▶ _INSTRUCTION_
Rewrite the stretch of the listing from the line containing "Point to the vertical" through the line containing "[x=519, y=1051]", replacing "dotted" with "dashed" and leaving everything else unchanged.

▶ _THE RECORDS_
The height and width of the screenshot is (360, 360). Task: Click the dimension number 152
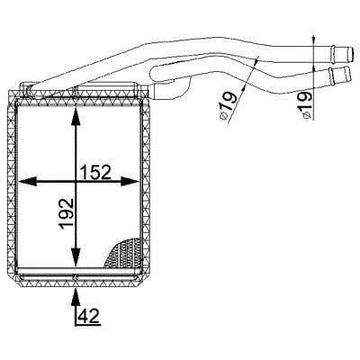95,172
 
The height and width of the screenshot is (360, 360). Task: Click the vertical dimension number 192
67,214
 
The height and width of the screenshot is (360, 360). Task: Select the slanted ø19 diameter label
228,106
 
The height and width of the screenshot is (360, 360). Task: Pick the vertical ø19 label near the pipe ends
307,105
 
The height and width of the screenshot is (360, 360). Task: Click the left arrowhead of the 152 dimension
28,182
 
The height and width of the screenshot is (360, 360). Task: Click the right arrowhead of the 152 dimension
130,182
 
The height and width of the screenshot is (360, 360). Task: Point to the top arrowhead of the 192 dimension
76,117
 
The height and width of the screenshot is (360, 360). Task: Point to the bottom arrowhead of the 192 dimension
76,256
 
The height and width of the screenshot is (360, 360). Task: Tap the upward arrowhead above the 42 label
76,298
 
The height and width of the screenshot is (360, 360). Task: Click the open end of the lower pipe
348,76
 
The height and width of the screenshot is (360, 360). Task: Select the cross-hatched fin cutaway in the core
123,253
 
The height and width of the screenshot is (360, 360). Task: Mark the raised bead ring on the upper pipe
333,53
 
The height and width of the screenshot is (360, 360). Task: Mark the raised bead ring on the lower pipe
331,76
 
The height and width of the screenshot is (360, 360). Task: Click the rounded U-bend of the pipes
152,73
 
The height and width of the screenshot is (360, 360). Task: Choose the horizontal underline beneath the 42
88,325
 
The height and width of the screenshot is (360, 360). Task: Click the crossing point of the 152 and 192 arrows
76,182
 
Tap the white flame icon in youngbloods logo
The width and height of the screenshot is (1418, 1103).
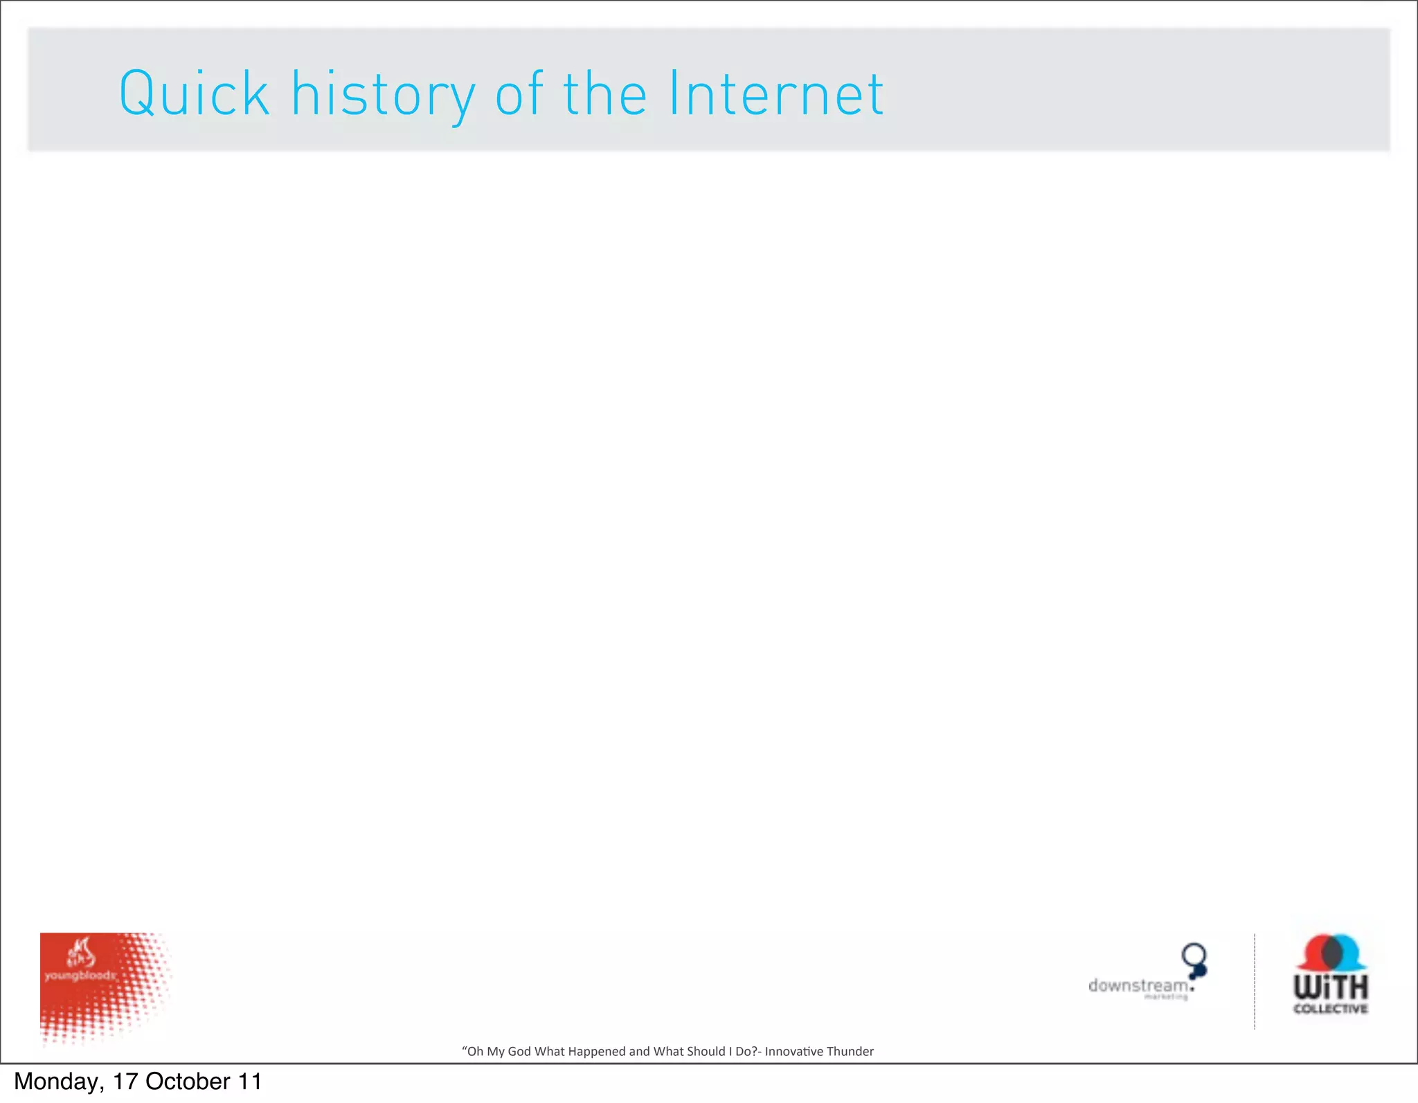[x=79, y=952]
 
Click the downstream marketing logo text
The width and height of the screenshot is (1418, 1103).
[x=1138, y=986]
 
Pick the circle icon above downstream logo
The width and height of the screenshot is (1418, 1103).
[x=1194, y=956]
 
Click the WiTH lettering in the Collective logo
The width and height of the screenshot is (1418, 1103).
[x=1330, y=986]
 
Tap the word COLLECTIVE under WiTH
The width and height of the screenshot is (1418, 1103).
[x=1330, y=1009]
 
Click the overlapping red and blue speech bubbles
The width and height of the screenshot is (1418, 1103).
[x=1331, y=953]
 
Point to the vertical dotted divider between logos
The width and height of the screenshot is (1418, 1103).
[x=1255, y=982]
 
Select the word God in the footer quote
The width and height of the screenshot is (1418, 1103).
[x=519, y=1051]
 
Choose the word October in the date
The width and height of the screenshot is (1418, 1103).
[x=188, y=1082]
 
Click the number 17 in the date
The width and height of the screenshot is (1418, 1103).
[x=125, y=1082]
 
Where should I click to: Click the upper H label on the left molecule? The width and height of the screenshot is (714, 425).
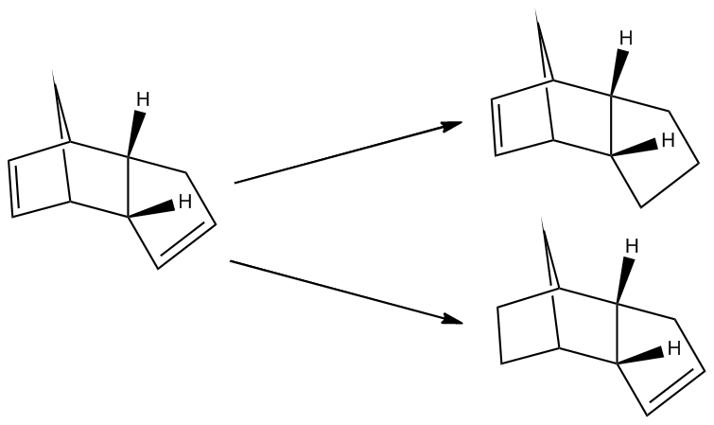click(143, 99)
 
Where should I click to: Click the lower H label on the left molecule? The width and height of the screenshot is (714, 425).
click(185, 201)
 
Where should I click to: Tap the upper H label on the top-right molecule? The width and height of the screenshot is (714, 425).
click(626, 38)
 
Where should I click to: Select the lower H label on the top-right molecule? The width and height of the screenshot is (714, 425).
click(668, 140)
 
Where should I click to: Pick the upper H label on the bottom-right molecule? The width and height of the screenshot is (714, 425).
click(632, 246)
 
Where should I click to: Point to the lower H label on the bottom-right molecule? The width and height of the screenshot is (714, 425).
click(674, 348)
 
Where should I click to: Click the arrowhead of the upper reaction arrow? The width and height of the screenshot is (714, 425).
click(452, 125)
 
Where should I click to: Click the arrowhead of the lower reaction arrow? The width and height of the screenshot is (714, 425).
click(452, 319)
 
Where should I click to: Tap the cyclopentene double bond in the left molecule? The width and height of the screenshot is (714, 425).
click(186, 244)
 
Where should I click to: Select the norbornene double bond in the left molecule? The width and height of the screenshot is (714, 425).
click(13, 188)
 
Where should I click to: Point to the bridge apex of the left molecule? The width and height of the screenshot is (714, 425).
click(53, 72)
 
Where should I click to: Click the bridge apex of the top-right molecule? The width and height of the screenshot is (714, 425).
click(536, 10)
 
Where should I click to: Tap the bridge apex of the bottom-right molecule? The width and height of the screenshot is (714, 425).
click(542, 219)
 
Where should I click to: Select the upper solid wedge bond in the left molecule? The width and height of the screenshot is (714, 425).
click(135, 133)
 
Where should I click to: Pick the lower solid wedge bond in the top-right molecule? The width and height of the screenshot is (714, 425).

▶ _TASK OUTPUT_
Point to the vertical dashed divider between logos
The width and height of the screenshot is (1418, 1103).
[x=1255, y=982]
 
Select the word God in the footer quote
The width and height of the screenshot is (1418, 1103).
[x=519, y=1051]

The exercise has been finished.